Maandag 18 maart 1946
Dan nodigt de Maradija ons aan tafel. Hij, Amin, districtshoofden en ik als eregast. In zijn kamer allerlei meubelen die hij zelf maakte, en niet onverdienstelijk, die grote dressoirs enz. Hij kan het wel en is trots als ik hem complimenten maak erover. Na het eten nog even wat koffie gedronken en een hele lekkere zoetigheid, een soort flensjes in een of andere saus. Dan vraagt hij of op de terugweg nog iemand mee mag, zijn vrouw en wat kinderen wilden zo graag naar Madjene, of dat kon. Enfin, we spreken af voor een vrouw, drie kinderen en een baboe. Een hele lading, en wij gaan verder.
Woensdag 20 maart
Even nog en we zijn in Tapallang. Bij het huis van de Maradija is het rameh (drukte). Er staan erg veel mensen. Even chocola gedronken en een paar koekjes gegeten, dan gaan we op stap. Hij gaat zelf ook mee, en bij het inladen van de mensen blijken nu als grote mensen mee te gaan – behalve mijn chauffeur en ikzelf- ; de Maradija, zijn vrouw en een dochter, net als een baboe, en drie kleine kinderen. Een vierde kind klampt zich aan de auto vast, wil perse ook mee. We zetten haar eraf en het wordt een huilpartij. Zo geweldig is het verdriet dat ik zeg: “Kom, laten we het maar proberen.” En ook die wordt er nog bijgeladen. Nu is de zaak ook wel boordevol. We rijden door de vlakte, onderbroken door lichte heuvels vol alang-alang en ladang en langs de hele hoge slingerweg langs de rotsen aan de kust, tot aan de rivier. De oversteek gaat niet zo gemakkelijk als de vorige keer. Door al de mensen ligt de zaak dieper en moeten we verder door het water. Ik laat dan maar wat uitladen en loop ook zelf door het water dat heerlijk koel is. Dan weer het stuk met de balsemgeuren en mooie bloemen. Bij elke plaats waar we door de rivier moeten, laat ik alles uitstappen en zo komen we om een uur of een in Somba, Tjenrana. (…) Daar is ook de Conica (Lion Cachet) de hoofd van Zuid Celebes, Mauenbrecher en Professor Cense. De laatste twee kan ik heel goed mee opschieten, met de eerste heb ik nogal eens schermutselingen. Nu ook weer. Soit. Mijn auto gaat door, zal de Maradija maar doorbrengen tot Balanipa waar zijn moeder woont, en ik krijg de jeep van Maurenbrecher om terug te gaan.

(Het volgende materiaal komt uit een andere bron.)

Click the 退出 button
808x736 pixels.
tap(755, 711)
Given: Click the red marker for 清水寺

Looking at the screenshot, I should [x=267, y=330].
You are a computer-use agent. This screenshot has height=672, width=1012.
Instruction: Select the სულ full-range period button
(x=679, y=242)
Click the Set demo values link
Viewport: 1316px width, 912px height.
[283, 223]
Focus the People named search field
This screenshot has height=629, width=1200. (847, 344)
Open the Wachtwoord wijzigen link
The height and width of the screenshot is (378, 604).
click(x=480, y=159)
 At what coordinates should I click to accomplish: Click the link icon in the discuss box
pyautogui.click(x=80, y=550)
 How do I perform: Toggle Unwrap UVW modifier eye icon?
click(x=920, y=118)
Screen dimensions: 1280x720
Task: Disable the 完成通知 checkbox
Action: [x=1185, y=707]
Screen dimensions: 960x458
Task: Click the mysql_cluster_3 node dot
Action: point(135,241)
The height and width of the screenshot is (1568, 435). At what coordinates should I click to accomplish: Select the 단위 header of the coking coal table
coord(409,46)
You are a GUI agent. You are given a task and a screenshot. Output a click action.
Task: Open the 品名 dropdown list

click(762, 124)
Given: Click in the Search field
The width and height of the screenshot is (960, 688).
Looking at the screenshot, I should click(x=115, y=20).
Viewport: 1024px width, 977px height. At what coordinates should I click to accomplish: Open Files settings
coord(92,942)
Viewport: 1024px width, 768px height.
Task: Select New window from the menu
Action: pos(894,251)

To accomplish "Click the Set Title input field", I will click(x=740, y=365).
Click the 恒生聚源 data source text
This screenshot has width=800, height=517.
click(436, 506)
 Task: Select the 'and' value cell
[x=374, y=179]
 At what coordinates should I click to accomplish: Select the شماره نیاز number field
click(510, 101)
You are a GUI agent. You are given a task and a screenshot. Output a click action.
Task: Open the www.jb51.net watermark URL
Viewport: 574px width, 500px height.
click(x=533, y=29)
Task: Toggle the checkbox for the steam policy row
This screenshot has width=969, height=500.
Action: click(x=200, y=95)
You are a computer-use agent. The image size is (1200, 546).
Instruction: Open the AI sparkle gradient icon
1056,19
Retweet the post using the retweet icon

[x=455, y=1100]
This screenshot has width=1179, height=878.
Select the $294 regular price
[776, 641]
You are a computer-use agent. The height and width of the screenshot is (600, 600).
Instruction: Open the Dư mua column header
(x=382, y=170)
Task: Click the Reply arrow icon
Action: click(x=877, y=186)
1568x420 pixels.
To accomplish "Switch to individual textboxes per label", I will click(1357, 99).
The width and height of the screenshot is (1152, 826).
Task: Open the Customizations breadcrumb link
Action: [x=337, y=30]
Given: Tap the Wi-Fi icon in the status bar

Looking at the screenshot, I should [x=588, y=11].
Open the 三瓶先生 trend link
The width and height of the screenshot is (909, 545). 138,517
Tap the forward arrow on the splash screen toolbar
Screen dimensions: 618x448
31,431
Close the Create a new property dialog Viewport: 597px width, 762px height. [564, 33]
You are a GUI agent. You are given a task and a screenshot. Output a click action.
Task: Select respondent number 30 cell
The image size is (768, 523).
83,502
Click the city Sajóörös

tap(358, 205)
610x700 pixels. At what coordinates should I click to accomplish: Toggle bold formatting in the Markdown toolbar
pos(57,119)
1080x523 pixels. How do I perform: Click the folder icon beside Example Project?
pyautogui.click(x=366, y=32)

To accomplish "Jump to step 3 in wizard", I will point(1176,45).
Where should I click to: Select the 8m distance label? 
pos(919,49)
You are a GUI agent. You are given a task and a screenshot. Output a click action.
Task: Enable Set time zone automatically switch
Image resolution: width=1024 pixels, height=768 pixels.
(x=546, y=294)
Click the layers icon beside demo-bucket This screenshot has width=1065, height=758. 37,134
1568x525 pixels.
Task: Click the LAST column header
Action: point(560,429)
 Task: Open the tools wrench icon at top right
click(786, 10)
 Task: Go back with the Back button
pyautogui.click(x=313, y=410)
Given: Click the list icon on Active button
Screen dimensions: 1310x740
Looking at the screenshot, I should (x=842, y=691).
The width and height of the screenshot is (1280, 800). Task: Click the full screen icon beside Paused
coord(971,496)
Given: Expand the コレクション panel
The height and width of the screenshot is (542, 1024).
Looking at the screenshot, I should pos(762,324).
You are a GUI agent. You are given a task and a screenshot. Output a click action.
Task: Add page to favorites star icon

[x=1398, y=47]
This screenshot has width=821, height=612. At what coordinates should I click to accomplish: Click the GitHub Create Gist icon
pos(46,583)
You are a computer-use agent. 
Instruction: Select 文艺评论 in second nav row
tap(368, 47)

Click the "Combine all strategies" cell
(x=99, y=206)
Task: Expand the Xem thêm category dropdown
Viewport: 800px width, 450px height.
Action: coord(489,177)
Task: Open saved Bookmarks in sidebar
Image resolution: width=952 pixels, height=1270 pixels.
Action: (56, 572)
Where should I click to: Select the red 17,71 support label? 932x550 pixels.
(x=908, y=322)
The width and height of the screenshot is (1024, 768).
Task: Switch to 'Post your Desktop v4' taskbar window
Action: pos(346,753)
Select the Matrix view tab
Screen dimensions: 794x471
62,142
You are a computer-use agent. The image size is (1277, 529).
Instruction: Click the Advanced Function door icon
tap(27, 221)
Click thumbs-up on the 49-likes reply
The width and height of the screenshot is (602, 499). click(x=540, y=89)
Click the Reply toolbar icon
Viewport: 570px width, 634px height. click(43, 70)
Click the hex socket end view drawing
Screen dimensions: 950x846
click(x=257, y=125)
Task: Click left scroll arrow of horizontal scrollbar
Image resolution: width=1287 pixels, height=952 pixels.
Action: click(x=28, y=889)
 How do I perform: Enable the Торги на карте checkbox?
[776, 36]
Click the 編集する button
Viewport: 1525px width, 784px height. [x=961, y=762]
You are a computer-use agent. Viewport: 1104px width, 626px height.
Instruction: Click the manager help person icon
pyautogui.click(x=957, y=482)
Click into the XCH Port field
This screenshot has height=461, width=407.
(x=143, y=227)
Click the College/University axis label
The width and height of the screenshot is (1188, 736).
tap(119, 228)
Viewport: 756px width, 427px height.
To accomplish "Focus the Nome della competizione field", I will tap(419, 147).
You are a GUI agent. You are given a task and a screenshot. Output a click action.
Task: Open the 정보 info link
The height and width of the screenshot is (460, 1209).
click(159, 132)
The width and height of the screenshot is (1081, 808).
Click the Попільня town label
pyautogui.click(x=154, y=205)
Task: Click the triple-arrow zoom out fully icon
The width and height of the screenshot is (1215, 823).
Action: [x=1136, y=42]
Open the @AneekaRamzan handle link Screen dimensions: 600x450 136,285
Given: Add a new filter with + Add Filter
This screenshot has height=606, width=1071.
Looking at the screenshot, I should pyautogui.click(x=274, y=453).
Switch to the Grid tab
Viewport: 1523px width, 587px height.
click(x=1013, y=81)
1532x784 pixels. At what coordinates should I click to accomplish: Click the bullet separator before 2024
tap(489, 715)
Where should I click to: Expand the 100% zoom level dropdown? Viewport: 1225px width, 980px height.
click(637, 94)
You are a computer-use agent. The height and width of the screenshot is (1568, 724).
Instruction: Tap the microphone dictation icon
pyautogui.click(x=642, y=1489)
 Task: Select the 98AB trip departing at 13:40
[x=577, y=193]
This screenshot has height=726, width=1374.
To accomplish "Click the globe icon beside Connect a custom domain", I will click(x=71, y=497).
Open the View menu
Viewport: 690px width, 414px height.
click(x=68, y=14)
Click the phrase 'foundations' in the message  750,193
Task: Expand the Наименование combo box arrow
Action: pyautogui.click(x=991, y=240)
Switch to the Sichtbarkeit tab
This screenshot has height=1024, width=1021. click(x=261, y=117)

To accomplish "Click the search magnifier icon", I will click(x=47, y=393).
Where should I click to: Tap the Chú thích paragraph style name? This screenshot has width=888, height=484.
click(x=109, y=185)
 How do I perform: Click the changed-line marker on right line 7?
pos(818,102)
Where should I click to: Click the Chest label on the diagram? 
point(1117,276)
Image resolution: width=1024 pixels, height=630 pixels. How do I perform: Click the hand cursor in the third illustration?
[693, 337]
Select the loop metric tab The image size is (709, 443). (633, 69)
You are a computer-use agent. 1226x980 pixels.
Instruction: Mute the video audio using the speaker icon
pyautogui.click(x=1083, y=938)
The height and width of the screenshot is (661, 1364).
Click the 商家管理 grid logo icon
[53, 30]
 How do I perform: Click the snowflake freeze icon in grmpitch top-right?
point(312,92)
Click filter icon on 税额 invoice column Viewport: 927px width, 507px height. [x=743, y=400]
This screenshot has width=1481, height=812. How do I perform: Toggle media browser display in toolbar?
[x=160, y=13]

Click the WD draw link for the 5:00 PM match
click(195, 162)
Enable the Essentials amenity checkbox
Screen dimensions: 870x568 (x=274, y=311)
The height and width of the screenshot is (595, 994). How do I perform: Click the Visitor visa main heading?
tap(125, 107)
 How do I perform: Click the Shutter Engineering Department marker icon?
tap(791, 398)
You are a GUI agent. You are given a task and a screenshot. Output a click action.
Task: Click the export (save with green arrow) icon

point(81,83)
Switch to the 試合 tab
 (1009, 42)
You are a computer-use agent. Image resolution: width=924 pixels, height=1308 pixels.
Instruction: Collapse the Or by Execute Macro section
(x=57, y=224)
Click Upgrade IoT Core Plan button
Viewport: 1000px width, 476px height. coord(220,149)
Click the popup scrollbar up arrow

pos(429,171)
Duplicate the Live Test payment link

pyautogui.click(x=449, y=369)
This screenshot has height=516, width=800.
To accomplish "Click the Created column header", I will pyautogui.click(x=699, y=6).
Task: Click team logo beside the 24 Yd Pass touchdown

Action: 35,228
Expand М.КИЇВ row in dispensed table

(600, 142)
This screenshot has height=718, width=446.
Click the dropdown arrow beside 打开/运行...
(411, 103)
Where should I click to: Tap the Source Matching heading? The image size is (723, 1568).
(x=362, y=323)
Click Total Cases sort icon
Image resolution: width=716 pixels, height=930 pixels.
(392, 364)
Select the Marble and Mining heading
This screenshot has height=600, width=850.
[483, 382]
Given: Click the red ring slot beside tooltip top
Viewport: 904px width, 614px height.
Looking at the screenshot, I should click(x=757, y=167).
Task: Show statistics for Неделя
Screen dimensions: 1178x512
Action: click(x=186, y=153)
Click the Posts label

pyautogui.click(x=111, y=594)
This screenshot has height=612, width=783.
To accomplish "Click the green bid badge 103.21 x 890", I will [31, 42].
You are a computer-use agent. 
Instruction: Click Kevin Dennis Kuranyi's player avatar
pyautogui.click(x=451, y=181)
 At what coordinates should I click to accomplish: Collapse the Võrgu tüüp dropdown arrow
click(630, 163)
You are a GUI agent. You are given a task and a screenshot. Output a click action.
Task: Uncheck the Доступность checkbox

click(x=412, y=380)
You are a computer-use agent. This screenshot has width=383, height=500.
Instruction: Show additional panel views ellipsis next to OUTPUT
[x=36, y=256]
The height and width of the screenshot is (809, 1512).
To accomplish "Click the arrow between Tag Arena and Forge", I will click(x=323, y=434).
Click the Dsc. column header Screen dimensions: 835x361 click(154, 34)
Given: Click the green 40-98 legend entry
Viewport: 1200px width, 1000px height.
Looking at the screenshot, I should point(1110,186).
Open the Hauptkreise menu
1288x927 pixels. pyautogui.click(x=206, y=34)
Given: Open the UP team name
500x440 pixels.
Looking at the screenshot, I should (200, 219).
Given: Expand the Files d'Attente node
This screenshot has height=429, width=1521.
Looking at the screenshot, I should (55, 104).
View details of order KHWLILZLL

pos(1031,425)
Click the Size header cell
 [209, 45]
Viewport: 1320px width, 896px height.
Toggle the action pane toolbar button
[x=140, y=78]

Na het voortreffelijke eten dat de Maradija aanbood, vertrekken de anderen weer naar Madjene en ik blijf voor mijn verhaal. Ook hier is het weer een geanimeerde vergadering en de mensen voelen er nu voor om met copra-productie te beginnen. Dan naar Madjene door en daar met Conica en Cense gegeten. Ik ben daarna nog een wandeling gaan maken en heb hier en daar met wat mensen gepraat en dan een uur of tien naar bed.
Donderdag 23 mei
Hij [de Maradija van Tjampalagian] vertelt me dat de Maradija van Tapallang op Balanipa zit en naar huis terug wil, of ik hem mee kan nemen?
Dus in Balanipa even aan en met de Maradija van Tapallang gepraat. Ja, hij wil graag mee. Straks zal Ong hem even halen, als ik in Madjene ben om daar met Maurenbrecher de zaak te bespreken. Het is maar een kilometer of acht. (…)
De Maradija is thuis, maar niemand verwachtte hem, zijn vrouw en kinderen zijn nog in Balanipa en te eten is er nog niets en het is al twee uur. Toch even een kop koffie gedronken en een stuk van de cake die hij op reis meenam en dan begint het te regenen. “Een beetje maar”, zegt Ong. Maar dat beetje wordt heel wat. De lucht klaart niet op. Erdoor maar. Ik trek kousen en schoenen uit, wil die graag drooghouden en in de jeep hou je niet veel droog. Drijfnat worden we.
Vrijdag 24 mei
Weer rijden we langzaam, de weg is op sommige punten wat glad en de ravijnen zijn soms nogal diep. In twee uur zijn we in Tapallang. Even een brief afgegeven en een meerijder afzetten, maar zo gaat het niet! De Maradija heeft nog allerlei te vragen. Heeft erover nagedacht wat het beste gedaan kan worden en vraagt om ophelderingen. En de Chinese handelaar wil liever de kain maar direct hebben. Hij zal het dan wel eventjes in orde maken. Alles geregeld en verder.